Must be the day for it - mine wants to meet to sign some tax documents..

TheOldWiseOne · 05/05/2015 12:10

braving shame they were washed - you could have sold them for 40 quid if the panties thread is accurate !

greenberet · 05/05/2015 12:51

actually I dont agree with that post about them being lazy - i think its more a case that they dont want to face up to what they may have done wrong because some people see admitting to this and saying sorry as a weakness.

If any of these men had done any soul searching at all none of us would be going through the hell that we have been through - I get that some people find it difficult to deal with emotional stuff but thats what counsellors are for - fine if they just want to get on with life when there is no one else involved but when you have a wife and kids you should be prepared to face up to the shit you have caused and do some very deep soul searching to try and put right some of the damage you have caused

whyMe2014 · 05/05/2015 12:53

It is the day for it...just had a phone call. The person was asking for the weasel when I asked who was calling they hung up so I called them back.

It was a bloody estate agents! Lots of embarassed silence and 'can they call me back in 5 mins'. WTF!

fairy...As for the pants in the drawer...my god how disgusting...you poor thing. How about writing her name in them and passing them back in public...just in case she mislays them again.

greenberet · 05/05/2015 12:56

my X sent home OW's sock thinking it was DD's - sent it back telling him he needs to pay more attention - however did think of sending over a pair of mens pants for DD to put in his drawer Grin

must be twunt day - had a reply re DS - X has spoken to someone and waiting for them to get back to him (no doubt this morning) and X also going to speak to GP and DS - just seen some flying pink things in the sky!

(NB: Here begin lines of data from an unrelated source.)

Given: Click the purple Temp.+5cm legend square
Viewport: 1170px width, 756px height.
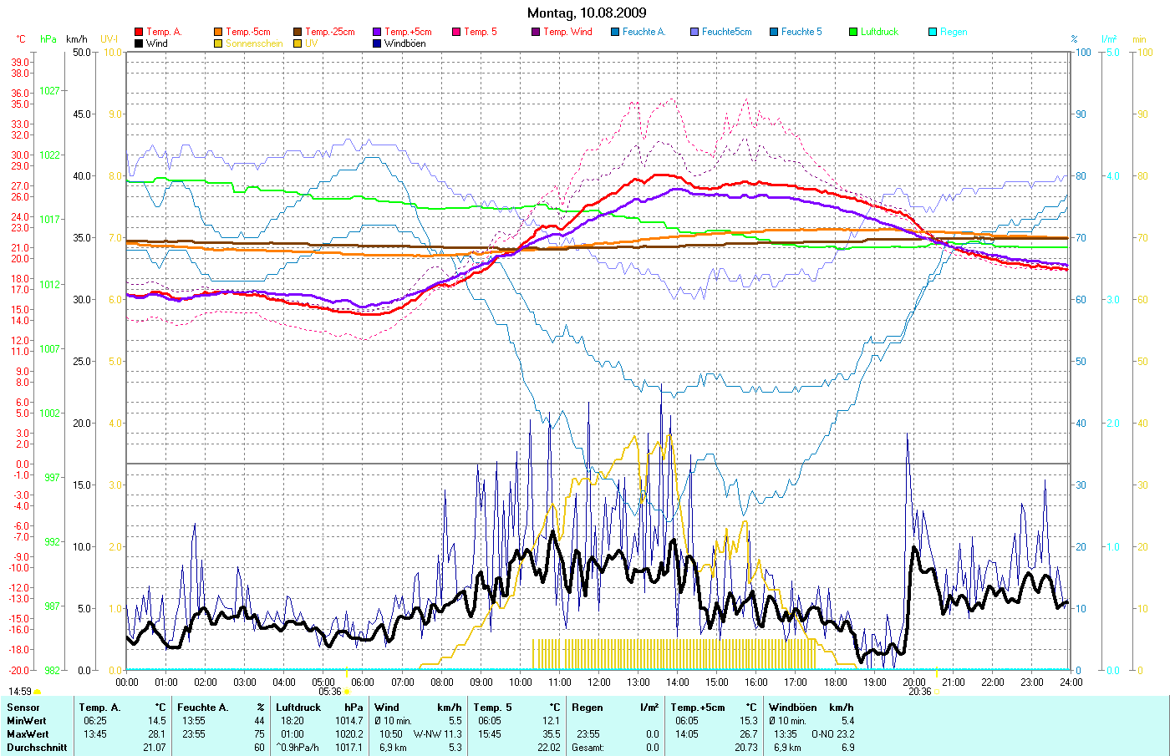Looking at the screenshot, I should click(x=377, y=32).
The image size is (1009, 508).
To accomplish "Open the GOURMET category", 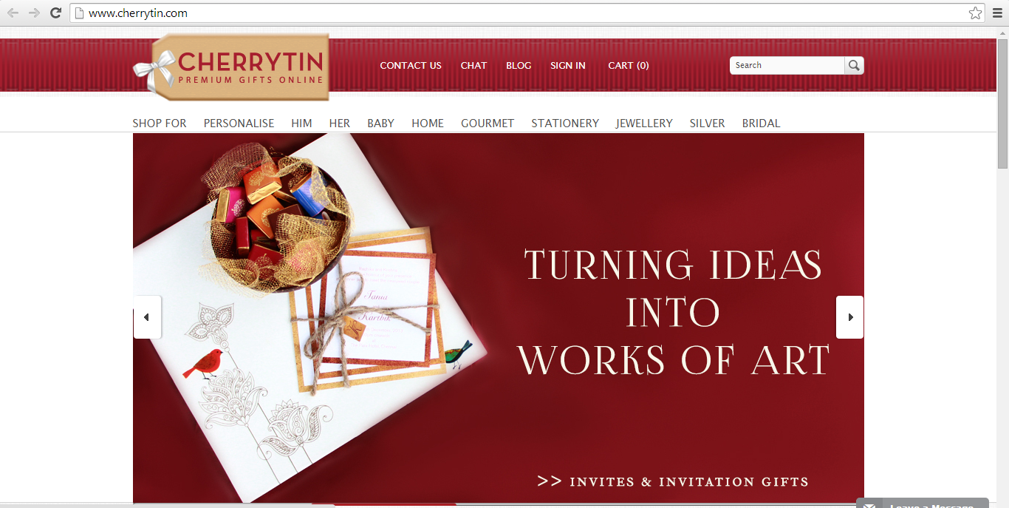I will (x=488, y=123).
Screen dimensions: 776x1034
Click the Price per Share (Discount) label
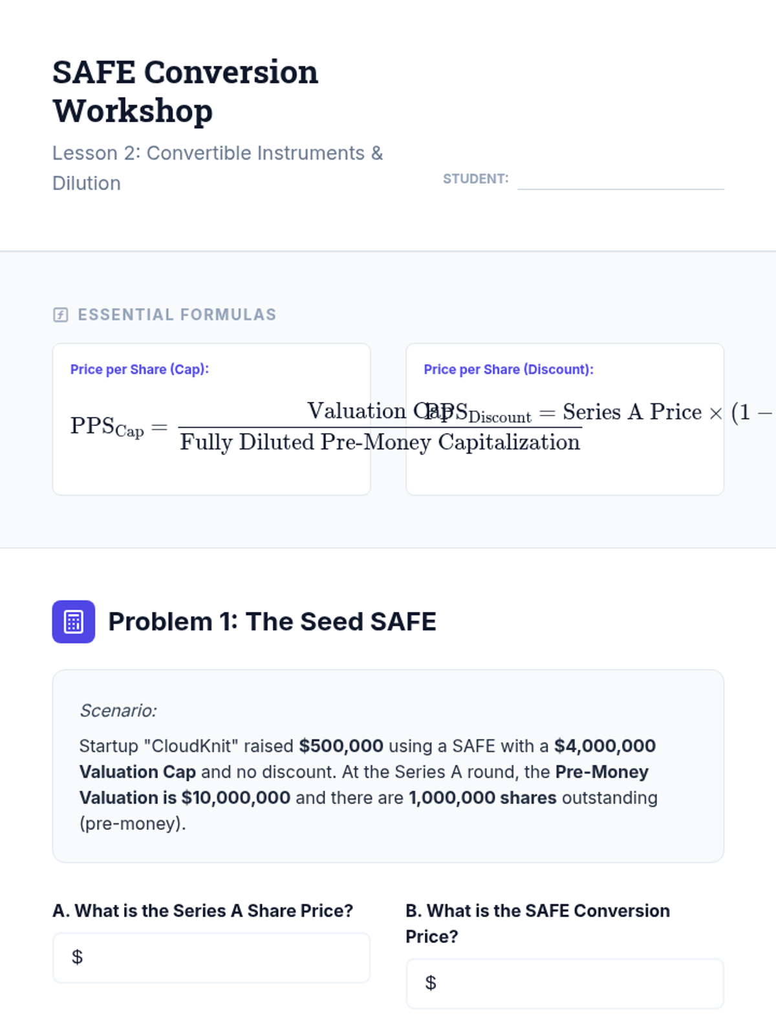click(x=508, y=369)
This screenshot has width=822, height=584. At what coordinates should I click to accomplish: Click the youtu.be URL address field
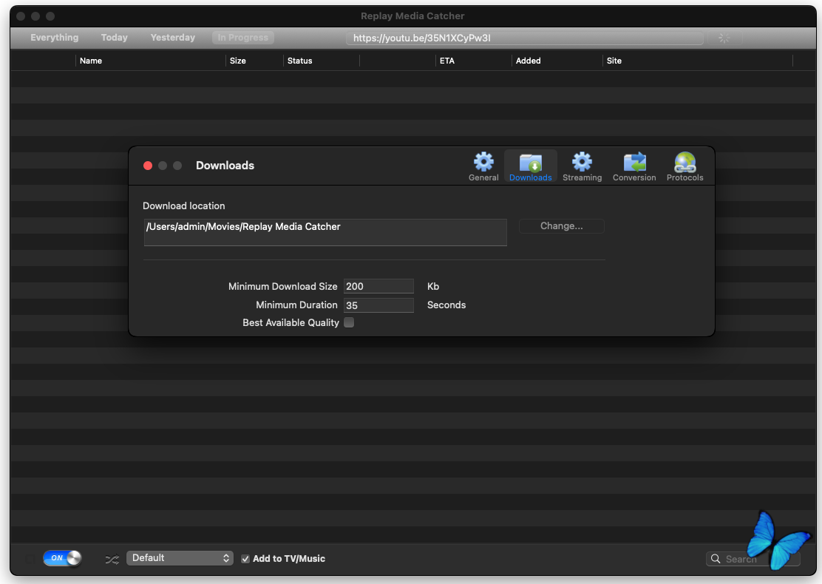(x=524, y=38)
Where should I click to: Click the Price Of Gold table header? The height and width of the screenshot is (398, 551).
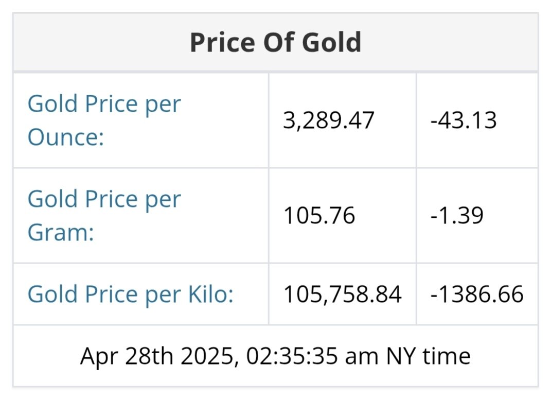click(x=275, y=42)
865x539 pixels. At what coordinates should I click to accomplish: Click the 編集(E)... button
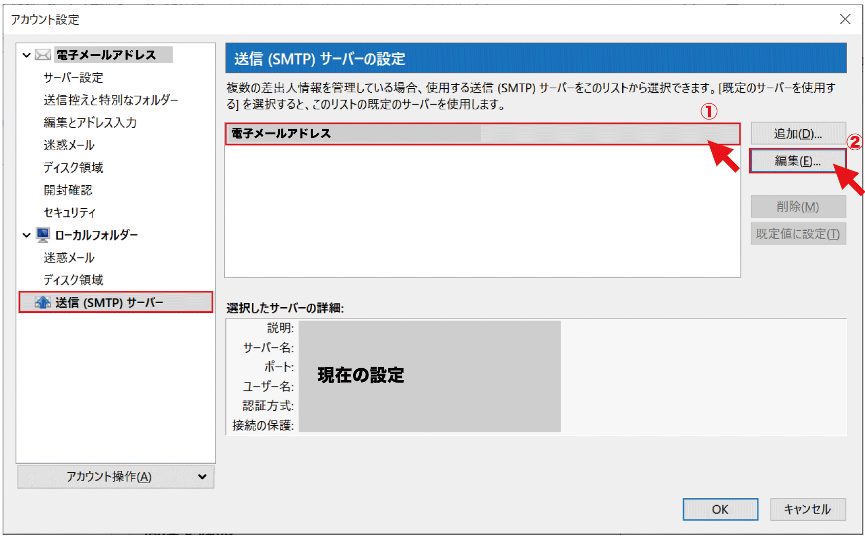(x=797, y=161)
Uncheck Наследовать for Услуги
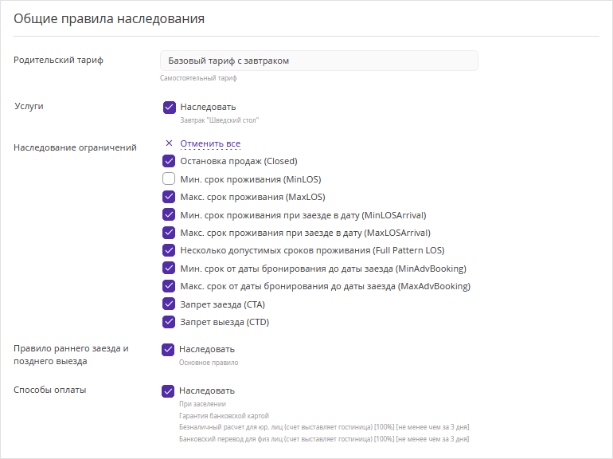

not sure why Im feeling ragey today!

Frizzybear · 05/05/2015 13:56

Crap day here too, I wish my mother in law just wouldn't bother ringing me tbh, sounds really ungrateful I know but she just waffles on about utter shit, eg her eye test, "what's the weather doing there" er the same as it is where you live 10 minutes down the road, " put a new battery in my watch today Hmm so fucking what! What I want her to do is talk some sense into her youngest son and tell him to grow a pair and face head on the 4 lives he's destroyed recently instead of pussyfooting around him, it appears they've all forgotten everything I have done for them all the last 22 years, still not even a text from his brother, pretty hurtful considering this has nothing at all with anything I want

fairylightsbackintheloft · 05/05/2015 14:07

This reply has been deleted

Message withdrawn at poster's request.

whyMe2014 · 05/05/2015 14:11

frizzy...some people do seem to waffle about utter shit and completely avoid the large white elephant sitting in the room.

The weasel never got on with his parents but now he's their blue eyed boy and his family haven't spoken to me since 21st Sept 2014. I've been completely cut out after 23 years. I remember the date because I was at a show with my little one and his dad rang me and told me to let his son go (WTF!).

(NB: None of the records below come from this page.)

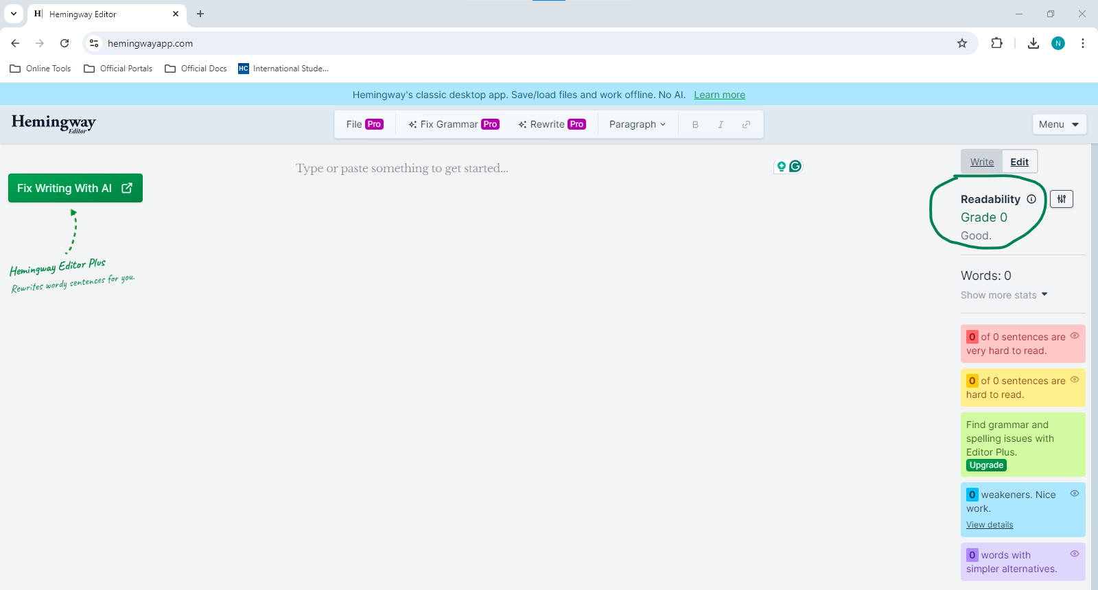
Task: Click in the editor text area placeholder
Action: [x=402, y=168]
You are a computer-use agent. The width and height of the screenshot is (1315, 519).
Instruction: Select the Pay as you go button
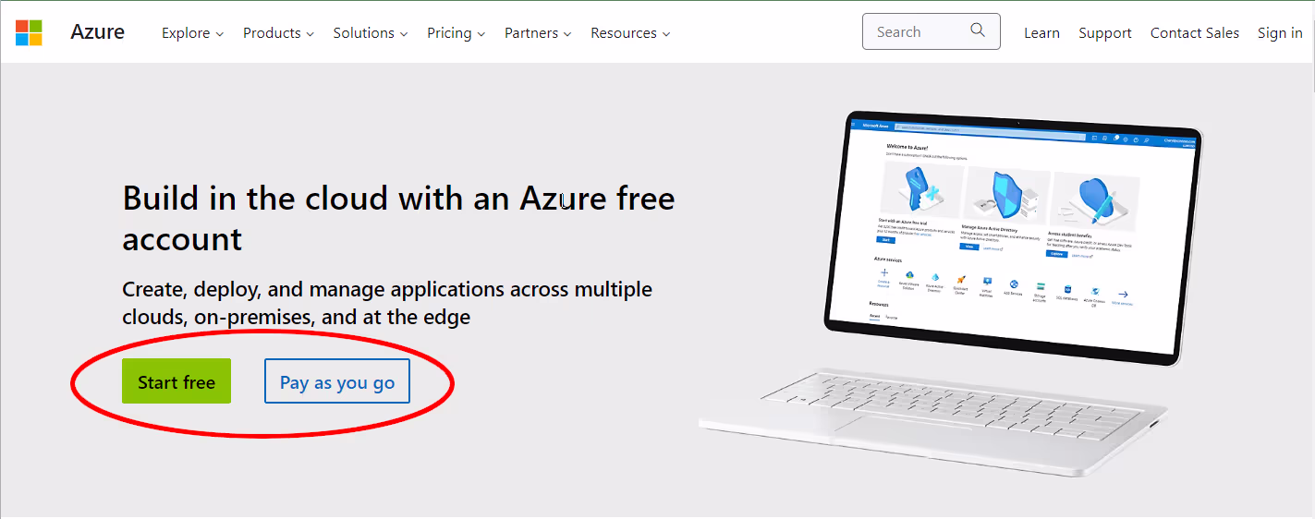click(x=337, y=381)
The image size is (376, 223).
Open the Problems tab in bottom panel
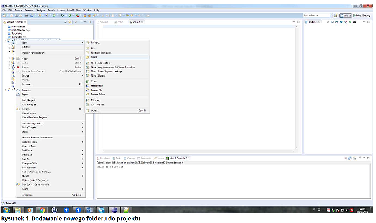click(x=104, y=159)
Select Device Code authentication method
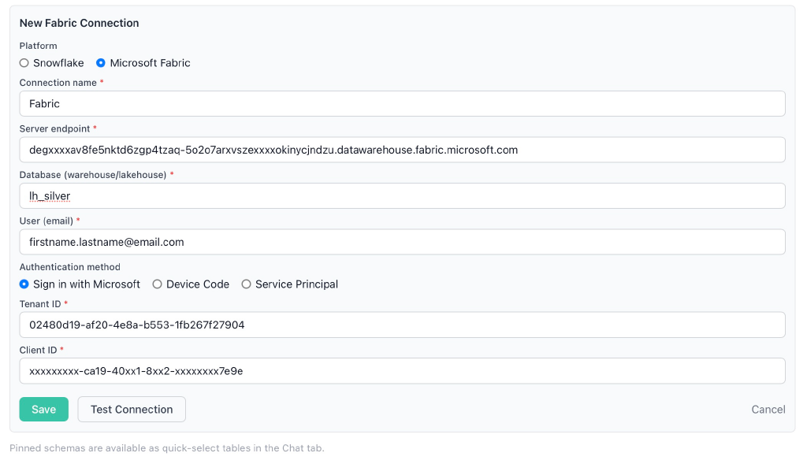Screen dimensions: 807x464 pyautogui.click(x=157, y=284)
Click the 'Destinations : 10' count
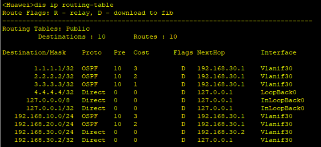The width and height of the screenshot is (321, 147). (x=72, y=37)
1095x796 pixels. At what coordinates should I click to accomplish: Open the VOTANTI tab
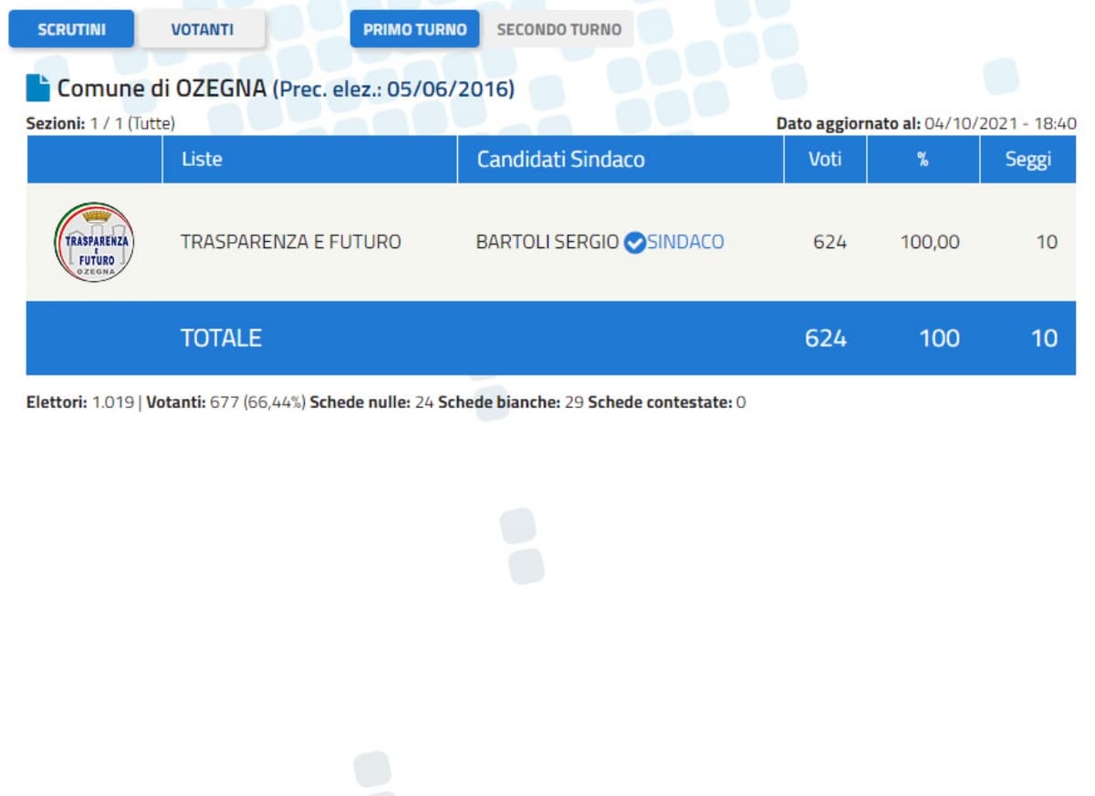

I expected more as well , even when my mum passed away they still didn't ring me.

If he was my son I would give him a right telling off and to sort his f ing life out and not destroy his family.

whyMe2014 · 05/05/2015 14:16

Good luck for today Hobbit xx

Frizzybear · 05/05/2015 14:20

why fairy should know how it works really, my dad left my mum when I was 10 the same age as our daughter, for OW, my nan came round was all angry with my dad etc etc, left 2 days later after helping my mum and that was that really, she never contacted her again, when she died though 5 years ago it was my mum she was calling for in those last hours, hat side of the family seem to go through marriages like underwear, my dads on his 3rd wife and his brother on his 4th, even my nan and grandad ran away together in the 1940,s leaving behind there 1st marriages unheard of in those days to divorce really,

whyMe2014 · 05/05/2015 14:27

frizzy...that's so sad. Some people just don't see marriage as we do.
The weasels grandmother ran off with another man and her children (his dad and his aunt) were put in care. I know his dad has also had an affair.
His aunts husband also ran off with OW...guess what... he was a police officer.

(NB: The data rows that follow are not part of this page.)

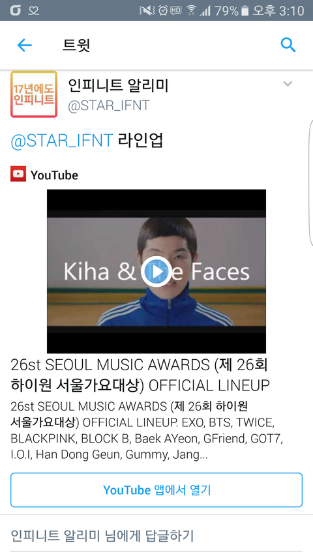Image resolution: width=313 pixels, height=556 pixels.
Task: Click the red YouTube logo icon
Action: click(x=18, y=174)
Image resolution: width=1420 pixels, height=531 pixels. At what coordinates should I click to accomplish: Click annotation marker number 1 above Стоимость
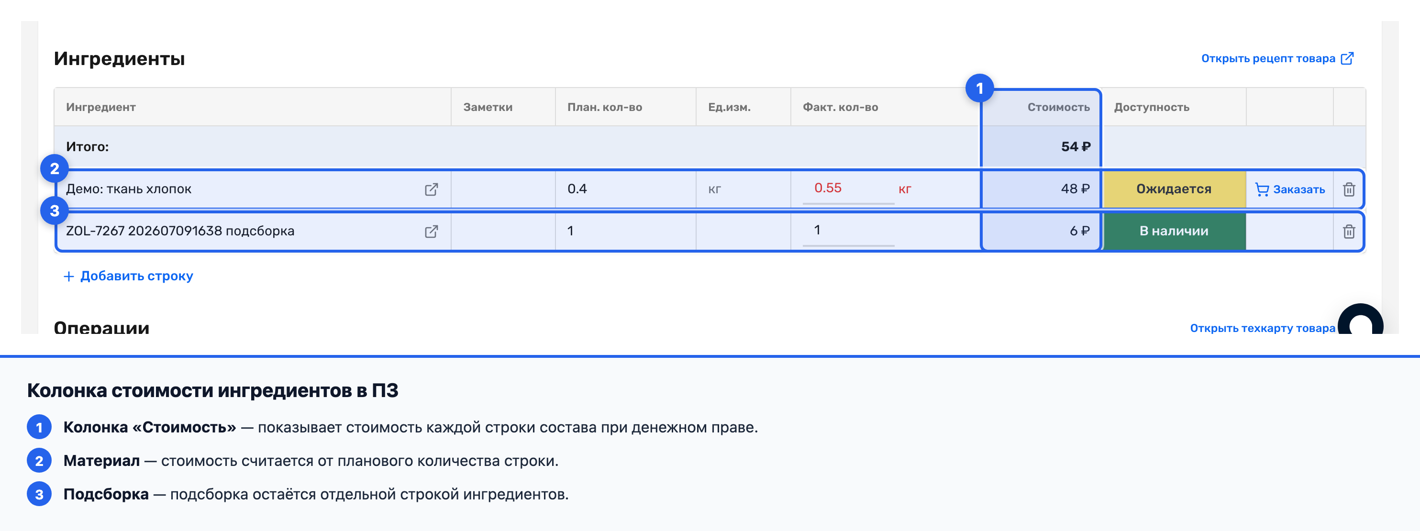pos(979,88)

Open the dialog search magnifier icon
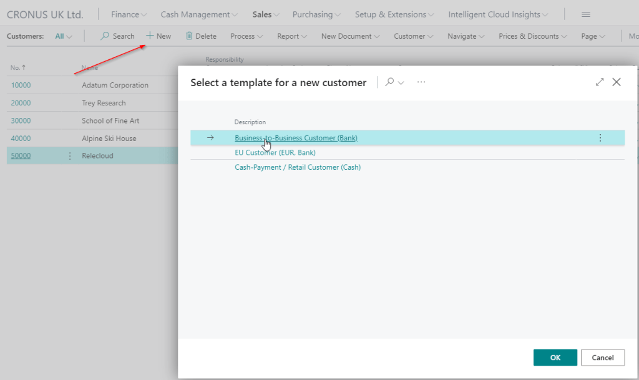pos(390,82)
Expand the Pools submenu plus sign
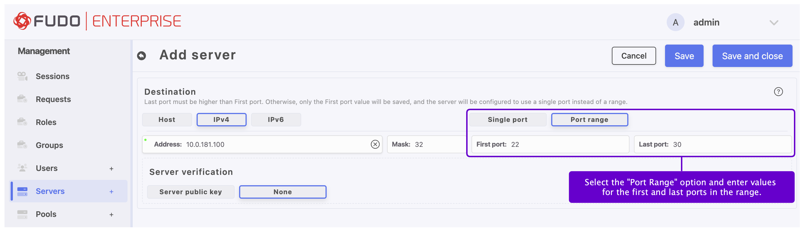The height and width of the screenshot is (234, 804). [111, 215]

Frizzybear · 05/05/2015 14:32

What is it with police officers? My friends OH Left her after 21 years of marriage, she had no idea at all, until she got home one day with all his stuff packed, he'd sorted out a rental agreement had the keys and just went, he was a nasty man too xxxx

sakura · 05/05/2015 16:47

Mine is now being nice after 5 months. Asking for us to go back. It is slightly satisfying, but what it really means is he wants the children back, not me. Not really. Although he wouldn't mind somebody cooking his dinners and organizing his diary, I'm sure. I'm quite content in my council house with the pending job on the way but god, do I miss my friends and my old life.
What will happen if I go back is he will be nice for 6 months max. Then I'll find myself in the same position again, most probably. There is no way on goddess's green earth that I will ever live with my mother again. So I'm staying put because nobody can throw me out of this house except the housing association for not paying rent. I may consider going back to living in his hometown in an apartment of my own, which he would have to subsidize.
But the issues run deeper. My children need to see me in my own culture because they were beginning to think I was a sub-standard Japanese mother, rather than a normal British mother. They didn't understand why I didn't exell at cute bentos and other houswifery skills like the other mothers they knew. So they can see now that I am a competent woman in my own right and my chlidren really needed to see this for themselves. So even if I ever did go back it wouldn't be for a while.

Also, I really feel like I have got off lightly by having the children come and live with me in my own country. The second time round I might not be so lucky because he may prevent them from leaving the country.

It is very tempting to just say "sod this council house lark" and go back to living where I was.